Pultenaea euchila, commonly known as orange pultenaea, is a species of flowering plant in the family Fabaceae and is endemic to eastern Australia. It is an erect shrub with glabrous foliage, narrow egg-shaped leaves with the narrower end towards the base, and orange-coloured flowers arranged singly or in small groups near the ends of branchlets.

==Description==
Pultenaea euchila is an erect, glabrous shrub with narrow egg-shaped leaves with the narrower end towards the base, 10–20 mm long and 3–5 mm wide with stipules 1–2 mm long at the base. The upper surface of the leaves is paler than the lower side.
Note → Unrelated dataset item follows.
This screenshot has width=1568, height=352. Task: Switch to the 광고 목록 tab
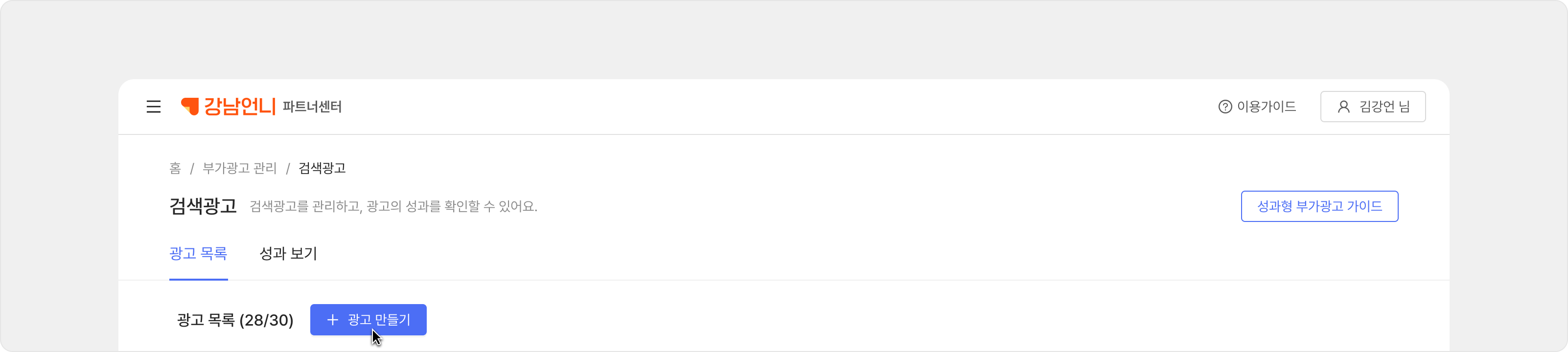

The flowers are arranged near the ends of branchlets and are 10–15 mm long on pedicels up to 10 mm long with linear to egg-shaped bracteoles 1.5–3 mm long attached near the base of the sepal tube. The sepals are 6–8 mm long, the petals are orange, the ovary is glabrous and the fruit is a pod 8–9 mm long.

==Taxonomy and naming==
Pultenaea euchila was first formally described in 1825 by Augustin Pyramus de Candolle in his Prodromus Systematis Naturalis Regni Vegetabilis.

==Distribution and habitat==
Orange pultenaea grows in near-coastal forests from Lake Macquarie in New South Wales to southern Queensland.